» **Required work**
Please set the lines down again exactly, from the top of the entries through the line that contains "You are a computer-use agent. The image".

Collection entries:
----------

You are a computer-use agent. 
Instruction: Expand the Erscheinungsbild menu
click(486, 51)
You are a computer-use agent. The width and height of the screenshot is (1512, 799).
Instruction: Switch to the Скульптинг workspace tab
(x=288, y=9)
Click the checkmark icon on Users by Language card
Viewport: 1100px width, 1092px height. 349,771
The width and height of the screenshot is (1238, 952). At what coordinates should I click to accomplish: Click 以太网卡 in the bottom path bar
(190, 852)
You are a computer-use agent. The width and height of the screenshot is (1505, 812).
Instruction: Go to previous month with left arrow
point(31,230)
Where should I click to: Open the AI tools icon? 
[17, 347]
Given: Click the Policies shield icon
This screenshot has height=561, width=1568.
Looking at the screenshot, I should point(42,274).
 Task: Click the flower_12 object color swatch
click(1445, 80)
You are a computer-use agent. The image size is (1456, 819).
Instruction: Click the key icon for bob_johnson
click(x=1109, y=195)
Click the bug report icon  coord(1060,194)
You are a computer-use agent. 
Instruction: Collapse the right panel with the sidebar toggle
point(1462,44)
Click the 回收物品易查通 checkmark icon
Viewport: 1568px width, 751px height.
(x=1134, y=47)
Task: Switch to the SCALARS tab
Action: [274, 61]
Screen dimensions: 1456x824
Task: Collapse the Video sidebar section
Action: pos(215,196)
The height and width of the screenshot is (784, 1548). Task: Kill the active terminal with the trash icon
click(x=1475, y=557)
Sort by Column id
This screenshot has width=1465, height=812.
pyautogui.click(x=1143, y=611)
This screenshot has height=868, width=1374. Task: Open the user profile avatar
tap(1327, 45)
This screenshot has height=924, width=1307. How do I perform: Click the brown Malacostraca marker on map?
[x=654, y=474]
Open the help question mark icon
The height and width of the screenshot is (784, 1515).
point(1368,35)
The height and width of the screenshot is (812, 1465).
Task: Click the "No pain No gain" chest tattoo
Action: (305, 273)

----------

» **Your solution**
You are a computer-use agent. 
Instruction: Expand the Erscheinungsbild menu
click(486, 51)
You are a computer-use agent. The width and height of the screenshot is (1512, 799).
Instruction: Switch to the Скульптинг workspace tab
(x=288, y=9)
Click the checkmark icon on Users by Language card
Viewport: 1100px width, 1092px height. 349,771
The width and height of the screenshot is (1238, 952). At what coordinates should I click to accomplish: Click 以太网卡 in the bottom path bar
(190, 852)
You are a computer-use agent. The width and height of the screenshot is (1505, 812).
Instruction: Go to previous month with left arrow
point(31,230)
Where should I click to: Open the AI tools icon? 
[17, 347]
Given: Click the Policies shield icon
This screenshot has height=561, width=1568.
Looking at the screenshot, I should point(42,274).
 Task: Click the flower_12 object color swatch
click(1445, 80)
You are a computer-use agent. The image size is (1456, 819).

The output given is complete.